Thursday, December 3, 2009

Tree Conspiracies, and the Ironies of Language Randomness

My wife (still fun to write!) and I just put up a Christmas tree together for the first time—our Christmas tree. I don't get overly excited about these sorts of things, and frankly I find myself disgusted by much of what passes for "Christmas" tradition: I'd rather focus on Christ's advent into this world. And, as my family can attest, trees and ornaments really haven't done much for me the past few years. Even so, I deeply enjoyed spending the time with my wife and the tree, covered in ornaments, looks rather lovely.

Circumstances do seem, as they say, to conspire against us sometimes. The very moments when we find ourselves rejoicing in a success, it's wiped away before our eyes. We are tempted to rage at God, and sometimes, like the Psalmist, we do rage at Him. In those moments, I return to an unshakeable confidence that the last few years have birthed in me. No matter how little I see God's sovereign goodness in the moment, I know in the depths of my soul that He is in control of every circumstance, and He is good.

Language is a funny thing. As I wrote a few weeks ago, there is both power in simplicity and beauty in sprawling language. As much as some of my friends may protest, Dostoevsky remains one of the greatest authors ever to live—because of, and not in spite of, his wordiness. In layering word upon word, phrase upon phrase, he built up scenes and sometimes entire days of narrative in ways that resonate deeply with me whenever I read his works. More, he does so in a way that fewer words could not accomplish.
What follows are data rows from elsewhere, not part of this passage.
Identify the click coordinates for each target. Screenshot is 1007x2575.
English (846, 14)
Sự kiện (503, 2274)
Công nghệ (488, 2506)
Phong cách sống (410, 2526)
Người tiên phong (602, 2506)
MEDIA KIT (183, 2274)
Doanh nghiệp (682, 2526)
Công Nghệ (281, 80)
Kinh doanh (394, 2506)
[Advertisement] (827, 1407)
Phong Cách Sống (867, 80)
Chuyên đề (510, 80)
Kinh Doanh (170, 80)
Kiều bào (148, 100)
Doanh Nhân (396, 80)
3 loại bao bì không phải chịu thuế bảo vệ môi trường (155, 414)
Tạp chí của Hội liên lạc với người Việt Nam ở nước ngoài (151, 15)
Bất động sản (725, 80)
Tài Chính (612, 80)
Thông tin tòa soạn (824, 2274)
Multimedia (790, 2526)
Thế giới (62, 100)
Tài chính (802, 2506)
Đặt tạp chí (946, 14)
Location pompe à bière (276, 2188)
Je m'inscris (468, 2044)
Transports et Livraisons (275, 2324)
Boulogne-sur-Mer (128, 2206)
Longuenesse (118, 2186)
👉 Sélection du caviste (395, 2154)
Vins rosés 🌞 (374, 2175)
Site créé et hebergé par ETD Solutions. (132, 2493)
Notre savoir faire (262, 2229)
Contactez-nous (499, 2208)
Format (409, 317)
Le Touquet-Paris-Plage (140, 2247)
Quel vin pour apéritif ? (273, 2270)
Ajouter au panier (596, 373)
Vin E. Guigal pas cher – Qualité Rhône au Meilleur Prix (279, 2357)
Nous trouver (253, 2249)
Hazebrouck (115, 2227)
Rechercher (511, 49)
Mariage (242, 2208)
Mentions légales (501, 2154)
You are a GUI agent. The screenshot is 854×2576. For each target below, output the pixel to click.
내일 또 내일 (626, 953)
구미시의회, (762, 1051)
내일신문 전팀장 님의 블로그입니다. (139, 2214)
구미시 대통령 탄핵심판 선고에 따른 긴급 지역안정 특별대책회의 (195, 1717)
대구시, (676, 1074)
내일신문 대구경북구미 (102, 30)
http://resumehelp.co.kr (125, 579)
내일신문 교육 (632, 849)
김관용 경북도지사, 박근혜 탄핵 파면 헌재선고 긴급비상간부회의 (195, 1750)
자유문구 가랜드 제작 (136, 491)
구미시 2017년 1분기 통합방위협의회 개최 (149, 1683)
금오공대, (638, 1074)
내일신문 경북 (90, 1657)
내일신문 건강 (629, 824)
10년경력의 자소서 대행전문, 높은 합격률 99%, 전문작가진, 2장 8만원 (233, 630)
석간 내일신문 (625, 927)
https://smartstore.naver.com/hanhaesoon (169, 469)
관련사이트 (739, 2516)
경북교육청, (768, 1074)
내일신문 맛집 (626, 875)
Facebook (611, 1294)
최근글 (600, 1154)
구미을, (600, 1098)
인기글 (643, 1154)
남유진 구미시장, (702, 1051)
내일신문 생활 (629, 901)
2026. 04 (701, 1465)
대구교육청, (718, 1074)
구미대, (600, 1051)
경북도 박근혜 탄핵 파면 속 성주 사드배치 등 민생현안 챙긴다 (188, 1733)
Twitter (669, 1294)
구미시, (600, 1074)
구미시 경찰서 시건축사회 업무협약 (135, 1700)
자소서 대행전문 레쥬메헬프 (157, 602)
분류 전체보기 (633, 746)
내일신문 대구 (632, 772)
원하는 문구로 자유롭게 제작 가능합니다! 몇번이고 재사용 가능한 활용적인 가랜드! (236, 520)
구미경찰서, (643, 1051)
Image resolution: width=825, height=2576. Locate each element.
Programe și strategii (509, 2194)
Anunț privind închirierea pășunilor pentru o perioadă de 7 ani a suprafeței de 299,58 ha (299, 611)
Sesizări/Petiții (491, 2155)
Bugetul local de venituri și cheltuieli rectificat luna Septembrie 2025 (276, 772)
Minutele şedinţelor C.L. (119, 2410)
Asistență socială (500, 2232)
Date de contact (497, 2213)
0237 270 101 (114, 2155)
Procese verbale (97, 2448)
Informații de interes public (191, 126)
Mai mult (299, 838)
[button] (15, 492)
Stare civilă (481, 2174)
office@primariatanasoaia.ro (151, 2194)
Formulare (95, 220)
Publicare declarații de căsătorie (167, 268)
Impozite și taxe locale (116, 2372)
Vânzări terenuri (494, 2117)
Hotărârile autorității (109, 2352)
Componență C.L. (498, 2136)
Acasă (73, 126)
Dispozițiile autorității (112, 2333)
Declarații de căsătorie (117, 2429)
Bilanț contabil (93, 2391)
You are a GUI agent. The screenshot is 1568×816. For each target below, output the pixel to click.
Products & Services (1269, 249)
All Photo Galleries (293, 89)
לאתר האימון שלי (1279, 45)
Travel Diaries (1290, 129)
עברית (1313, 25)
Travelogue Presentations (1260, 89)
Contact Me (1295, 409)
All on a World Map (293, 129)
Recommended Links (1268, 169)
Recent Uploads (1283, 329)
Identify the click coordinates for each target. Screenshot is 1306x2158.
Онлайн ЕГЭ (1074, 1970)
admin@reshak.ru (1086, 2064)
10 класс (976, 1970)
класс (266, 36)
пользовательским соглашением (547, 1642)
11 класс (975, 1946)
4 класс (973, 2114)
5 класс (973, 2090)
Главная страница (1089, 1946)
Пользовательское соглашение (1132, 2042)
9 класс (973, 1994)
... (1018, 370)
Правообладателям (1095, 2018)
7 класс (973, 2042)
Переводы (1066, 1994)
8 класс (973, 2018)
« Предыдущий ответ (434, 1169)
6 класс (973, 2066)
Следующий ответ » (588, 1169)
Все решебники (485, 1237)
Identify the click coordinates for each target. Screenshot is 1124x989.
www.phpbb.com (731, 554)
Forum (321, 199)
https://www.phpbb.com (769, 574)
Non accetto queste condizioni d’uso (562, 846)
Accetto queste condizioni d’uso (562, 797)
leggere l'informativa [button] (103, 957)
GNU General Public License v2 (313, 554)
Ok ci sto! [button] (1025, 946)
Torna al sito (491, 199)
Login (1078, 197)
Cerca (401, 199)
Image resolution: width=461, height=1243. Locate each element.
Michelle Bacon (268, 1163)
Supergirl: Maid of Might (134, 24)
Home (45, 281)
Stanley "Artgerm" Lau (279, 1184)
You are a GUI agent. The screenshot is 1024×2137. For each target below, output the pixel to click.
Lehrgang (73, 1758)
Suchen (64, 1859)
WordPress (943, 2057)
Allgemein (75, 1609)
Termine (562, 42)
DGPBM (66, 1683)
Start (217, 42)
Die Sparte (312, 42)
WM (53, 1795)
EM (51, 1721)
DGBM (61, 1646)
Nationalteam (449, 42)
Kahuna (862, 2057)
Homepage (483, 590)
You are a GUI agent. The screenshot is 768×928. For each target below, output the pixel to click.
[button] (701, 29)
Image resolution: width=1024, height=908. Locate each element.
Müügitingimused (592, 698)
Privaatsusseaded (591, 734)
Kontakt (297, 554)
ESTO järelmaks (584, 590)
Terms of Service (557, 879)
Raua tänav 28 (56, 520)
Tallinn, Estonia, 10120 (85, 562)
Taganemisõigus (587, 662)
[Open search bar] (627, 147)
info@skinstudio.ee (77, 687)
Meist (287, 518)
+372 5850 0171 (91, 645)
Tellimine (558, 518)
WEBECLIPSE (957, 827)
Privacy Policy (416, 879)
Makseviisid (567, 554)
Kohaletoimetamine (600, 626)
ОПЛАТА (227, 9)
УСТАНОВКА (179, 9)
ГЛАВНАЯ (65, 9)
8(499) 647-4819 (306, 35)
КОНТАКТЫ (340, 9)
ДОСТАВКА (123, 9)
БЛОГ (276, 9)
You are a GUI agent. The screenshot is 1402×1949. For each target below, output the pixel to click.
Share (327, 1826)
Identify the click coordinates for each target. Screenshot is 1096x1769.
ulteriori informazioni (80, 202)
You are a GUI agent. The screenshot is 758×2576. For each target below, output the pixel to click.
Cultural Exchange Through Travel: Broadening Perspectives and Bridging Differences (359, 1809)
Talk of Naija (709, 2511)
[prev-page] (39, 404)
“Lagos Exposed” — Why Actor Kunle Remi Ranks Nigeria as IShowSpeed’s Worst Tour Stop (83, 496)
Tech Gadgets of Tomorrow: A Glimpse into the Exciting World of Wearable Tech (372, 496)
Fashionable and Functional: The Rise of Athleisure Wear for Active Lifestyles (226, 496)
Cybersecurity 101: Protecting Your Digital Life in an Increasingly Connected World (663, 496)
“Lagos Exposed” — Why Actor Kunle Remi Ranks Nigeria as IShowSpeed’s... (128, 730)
I reflected yesterday, in a moment of dreadful irony, that it's a terrible thing to be forced to study interesting topics for work. I find it even more dreadful that my pay is contingent on learning and applying intriguing ideas. I mean, really! It's quite an affront to my general sensibilities: work ought to be dull, boring, and and unexceptional in every way. The notion that it could be interesting has never crossed my mind, and I'm not sure whether to be frightened or infuriated by the concept. Perhaps meditating on the tastiness of chocolate chip cookies will help.

And now, for a bunch of random—wait, make that miscellaneous, as none of this is actually random—things to fill up the end of the post. First, my mom has written more blog posts in the last week than in the preceding 17 months. I find that impressive, most impressive—but I'll end the Darth Vader imitation now. Second, I cannot remember what the second miscellany was to be. Third, I remembered: because it's been so long, she's still pointing to my old blog. Fourth, there's something mildly amusing about critiquing brevity in writing in posts designed to practice just that...

1 comment:

  1. HAHA! Love the last sentence.

    You rock.

    So do chocolate chip cookies (which I make...HAHA again).